Also lower feelings of ‘belonging’ for less prejudiced people
If you want to boost giving to your college, consider ditching your politically incorrect mascot.
That’s the conclusion of a study by Yale University researchers that looked at how potential donors responded when presented with “images showing students wearing stereotypic Native American clothing and apparel.”
The “focal university” in the study is the University of Illinois. Though it’s not directly named, the description of the mascot makes clear that the study refers to Chief Illiniwek. The institutional review board at the University of Illinois also signed off on the study. The university ditched the chief in 2007 but didn’t ban the “war chant” at games until 2017, in a bid to be “inclusive.”
Published in the Journal of Experimental Social Psychology, the study involved two experiments. Each asked a control group to look at “university advertising materials” that included pictures of students around campus. The “stereotype exposure” group also saw “a handful of images showing students wearing stereotypic Native American clothing and apparel” mixed in with the neutral photos.
The first experiment used advertising materials and images from the University of Illinois and three “comparison” Illinois universities. It used 301 adult participants from across the U.S., about four-fifths of whom were white.
Turns out, it's hard not to see the mascot in and around the campus. Despite it's "unofficial" status, the mascot is everywhere around town–there is even a memorial to the mascot on a lawn about a block away from campus, and a mural at the pub wall next to the psych building! pic.twitter.com/vwiM8C4akN
— Michael W. Kraus (@mwkraus) May 10, 2019
The second differed in two ways: advertising materials from the University of Illinois alone were used, and participants were asked to “rate their belonging” at the focal university. It used 582 adults from just Illinois, about three-fifths of whom were white.
Participants were then given $2 to donate among the four universities.

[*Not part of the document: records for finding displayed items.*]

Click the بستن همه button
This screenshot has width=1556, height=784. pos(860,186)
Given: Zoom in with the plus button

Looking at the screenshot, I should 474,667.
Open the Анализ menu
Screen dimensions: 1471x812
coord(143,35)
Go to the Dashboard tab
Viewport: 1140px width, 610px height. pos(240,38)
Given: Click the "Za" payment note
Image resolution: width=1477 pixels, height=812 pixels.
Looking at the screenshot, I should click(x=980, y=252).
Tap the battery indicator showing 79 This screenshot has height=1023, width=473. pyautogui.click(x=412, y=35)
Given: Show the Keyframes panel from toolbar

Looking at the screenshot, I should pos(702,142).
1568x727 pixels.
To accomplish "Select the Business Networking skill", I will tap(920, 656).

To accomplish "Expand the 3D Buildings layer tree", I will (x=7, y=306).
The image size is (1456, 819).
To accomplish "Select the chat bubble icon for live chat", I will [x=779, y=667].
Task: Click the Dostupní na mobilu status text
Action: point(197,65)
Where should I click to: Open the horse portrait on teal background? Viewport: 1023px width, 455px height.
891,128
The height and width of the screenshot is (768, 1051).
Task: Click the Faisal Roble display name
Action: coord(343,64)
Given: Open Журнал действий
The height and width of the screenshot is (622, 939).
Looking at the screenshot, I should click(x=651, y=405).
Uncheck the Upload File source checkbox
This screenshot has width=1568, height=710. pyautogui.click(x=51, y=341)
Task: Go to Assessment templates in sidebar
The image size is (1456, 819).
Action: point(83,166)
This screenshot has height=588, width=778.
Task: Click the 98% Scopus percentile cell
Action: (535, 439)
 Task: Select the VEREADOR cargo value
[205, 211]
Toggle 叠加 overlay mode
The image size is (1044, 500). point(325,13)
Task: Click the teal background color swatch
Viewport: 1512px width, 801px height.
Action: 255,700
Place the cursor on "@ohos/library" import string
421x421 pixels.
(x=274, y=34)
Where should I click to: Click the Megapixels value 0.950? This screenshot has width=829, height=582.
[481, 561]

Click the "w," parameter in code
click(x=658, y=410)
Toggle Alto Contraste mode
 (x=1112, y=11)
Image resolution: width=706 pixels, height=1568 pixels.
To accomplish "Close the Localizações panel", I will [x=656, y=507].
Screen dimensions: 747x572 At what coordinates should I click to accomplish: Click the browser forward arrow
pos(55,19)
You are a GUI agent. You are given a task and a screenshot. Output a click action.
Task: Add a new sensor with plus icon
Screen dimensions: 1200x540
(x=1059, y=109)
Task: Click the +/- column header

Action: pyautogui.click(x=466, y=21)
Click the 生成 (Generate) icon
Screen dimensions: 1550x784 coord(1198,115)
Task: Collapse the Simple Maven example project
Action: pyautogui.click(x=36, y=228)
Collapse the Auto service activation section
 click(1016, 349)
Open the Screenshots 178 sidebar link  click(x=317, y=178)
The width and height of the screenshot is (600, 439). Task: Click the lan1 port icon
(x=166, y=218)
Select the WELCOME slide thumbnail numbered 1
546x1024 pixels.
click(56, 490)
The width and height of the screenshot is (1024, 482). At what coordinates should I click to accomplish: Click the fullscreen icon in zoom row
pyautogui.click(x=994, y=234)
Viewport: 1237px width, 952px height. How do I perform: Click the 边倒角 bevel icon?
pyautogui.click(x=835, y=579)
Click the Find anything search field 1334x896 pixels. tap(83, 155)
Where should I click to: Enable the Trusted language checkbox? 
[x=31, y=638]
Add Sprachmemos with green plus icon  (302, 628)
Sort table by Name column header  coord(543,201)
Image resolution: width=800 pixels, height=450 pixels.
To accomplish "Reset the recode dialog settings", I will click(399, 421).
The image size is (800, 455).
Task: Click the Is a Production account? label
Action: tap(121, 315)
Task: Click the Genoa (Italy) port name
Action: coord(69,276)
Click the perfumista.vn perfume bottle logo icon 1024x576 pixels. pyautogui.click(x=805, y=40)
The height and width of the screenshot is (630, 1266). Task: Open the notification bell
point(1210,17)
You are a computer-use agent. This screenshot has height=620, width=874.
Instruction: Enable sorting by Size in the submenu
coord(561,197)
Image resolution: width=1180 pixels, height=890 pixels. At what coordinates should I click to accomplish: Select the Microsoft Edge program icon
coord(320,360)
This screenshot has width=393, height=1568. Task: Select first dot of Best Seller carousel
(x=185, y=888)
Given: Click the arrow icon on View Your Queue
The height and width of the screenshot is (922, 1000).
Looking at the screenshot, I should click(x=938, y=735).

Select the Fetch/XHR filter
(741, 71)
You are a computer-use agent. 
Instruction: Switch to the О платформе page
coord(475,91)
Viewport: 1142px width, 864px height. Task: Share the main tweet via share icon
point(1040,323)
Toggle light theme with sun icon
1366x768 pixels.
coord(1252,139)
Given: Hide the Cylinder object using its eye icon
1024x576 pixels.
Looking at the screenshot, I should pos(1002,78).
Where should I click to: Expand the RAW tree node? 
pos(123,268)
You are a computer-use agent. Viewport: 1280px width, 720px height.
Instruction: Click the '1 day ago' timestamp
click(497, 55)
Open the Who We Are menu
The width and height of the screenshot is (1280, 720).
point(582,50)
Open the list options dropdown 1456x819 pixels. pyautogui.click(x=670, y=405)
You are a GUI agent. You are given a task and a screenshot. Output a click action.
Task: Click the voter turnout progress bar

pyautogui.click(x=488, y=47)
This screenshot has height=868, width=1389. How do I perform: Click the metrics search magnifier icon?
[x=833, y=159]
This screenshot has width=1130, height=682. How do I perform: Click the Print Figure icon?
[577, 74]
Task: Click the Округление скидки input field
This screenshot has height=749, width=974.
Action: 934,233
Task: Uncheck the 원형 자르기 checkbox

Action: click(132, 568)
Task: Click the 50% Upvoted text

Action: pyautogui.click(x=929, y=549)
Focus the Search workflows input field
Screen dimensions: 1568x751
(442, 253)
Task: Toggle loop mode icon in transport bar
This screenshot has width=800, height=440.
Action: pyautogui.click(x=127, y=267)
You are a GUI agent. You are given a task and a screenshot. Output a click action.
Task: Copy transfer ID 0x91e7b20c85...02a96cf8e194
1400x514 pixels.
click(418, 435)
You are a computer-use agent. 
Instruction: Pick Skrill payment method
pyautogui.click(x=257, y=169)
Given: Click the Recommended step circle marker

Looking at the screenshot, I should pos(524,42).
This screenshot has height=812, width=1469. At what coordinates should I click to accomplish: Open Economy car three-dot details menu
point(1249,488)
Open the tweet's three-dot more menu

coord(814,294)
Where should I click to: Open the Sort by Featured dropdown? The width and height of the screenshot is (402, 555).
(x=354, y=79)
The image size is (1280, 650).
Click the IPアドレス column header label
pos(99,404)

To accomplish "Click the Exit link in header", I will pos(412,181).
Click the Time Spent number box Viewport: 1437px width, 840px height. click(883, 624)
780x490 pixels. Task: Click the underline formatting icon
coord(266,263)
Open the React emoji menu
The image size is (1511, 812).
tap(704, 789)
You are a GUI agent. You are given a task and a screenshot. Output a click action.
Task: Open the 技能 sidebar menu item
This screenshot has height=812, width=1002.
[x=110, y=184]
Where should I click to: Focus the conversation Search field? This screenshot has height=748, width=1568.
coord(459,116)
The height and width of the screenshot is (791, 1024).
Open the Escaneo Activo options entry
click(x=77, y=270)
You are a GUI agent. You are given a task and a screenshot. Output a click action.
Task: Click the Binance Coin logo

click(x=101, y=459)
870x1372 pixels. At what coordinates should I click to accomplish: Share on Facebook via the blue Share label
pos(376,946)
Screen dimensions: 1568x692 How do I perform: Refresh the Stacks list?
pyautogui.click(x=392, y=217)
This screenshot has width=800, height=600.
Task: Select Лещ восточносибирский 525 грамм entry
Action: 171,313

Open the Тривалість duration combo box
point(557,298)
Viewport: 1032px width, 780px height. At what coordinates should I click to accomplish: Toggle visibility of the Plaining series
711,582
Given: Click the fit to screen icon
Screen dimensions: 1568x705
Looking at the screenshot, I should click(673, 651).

The two experiments found that donations to the University of Illinois fell by 5.5 percent among participants exposed to the “stereotypic mascot,” compared to “stereotype free university advertisements.”
The researchers also found that those low in “explicit prejudice” toward Native Americans gave smaller donations after seeing the mascot images, and those high, gave larger donations. The same was true for how each group reported “belonging” at the university.
The University of Illinois’s failure to replace Chief Illiniwek with another mascot has “allowed the normative expression of that stereotype to continue on campus and online,” the study says: His likeness was found in half of “institutional spaces” and 1 in 10 “visible institution-related apparel.”
The findings suggest that “institutional norms play an important role in expressions of prejudice and experiences of belonging,” they said. The study was conducted by Yale social psychologist Michael Kraus and Ph.D. student Xanni Brown, as well as Hannah Swoboda, a research assistant in psychology at the University of Chicago.